EXERCISE GOAL:
In the records below, begin at the line that has "Task: Click the Fecha de apertura desde field" and stop after the line that has "660x517 pixels."; quote those lines verbatim and nothing more.

INPUT MATERIAL:
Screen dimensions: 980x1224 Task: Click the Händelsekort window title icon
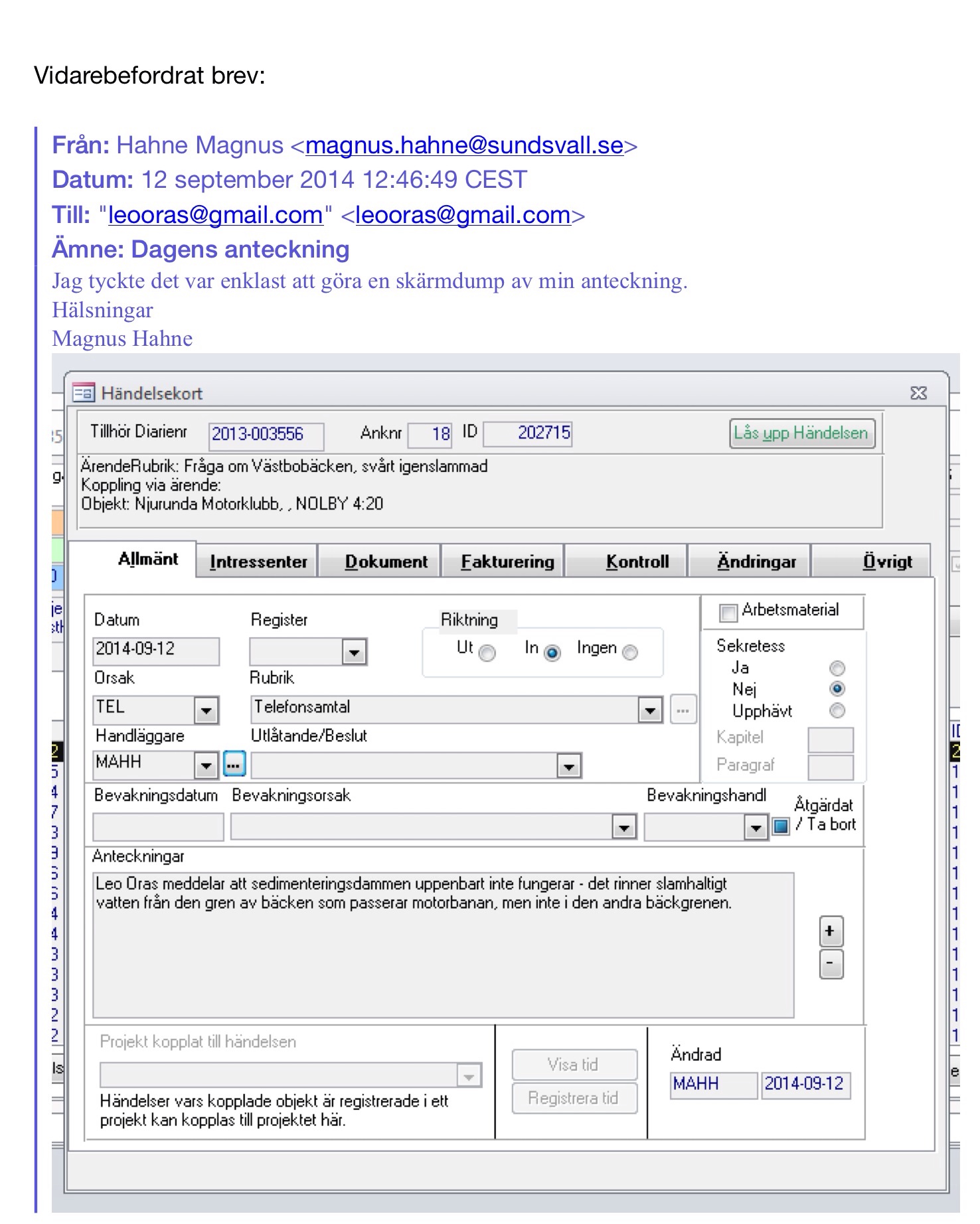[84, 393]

...

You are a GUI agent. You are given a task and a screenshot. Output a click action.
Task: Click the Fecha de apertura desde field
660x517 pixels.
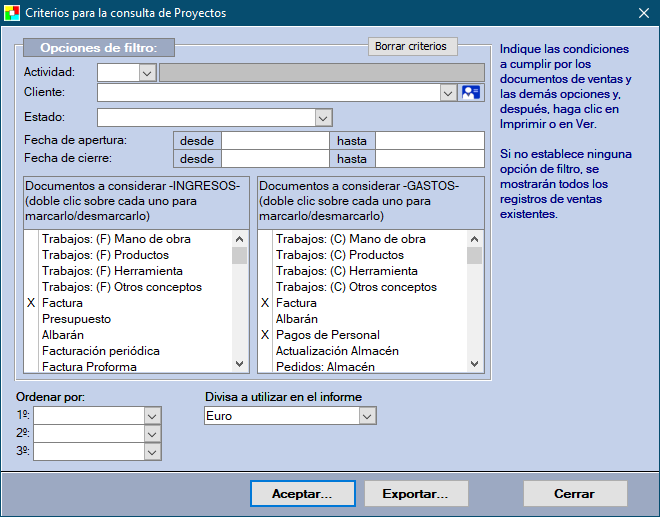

SOLUTION TO THIS TASK:
Task: Click the Fecha de apertura desde field
660x517 pixels.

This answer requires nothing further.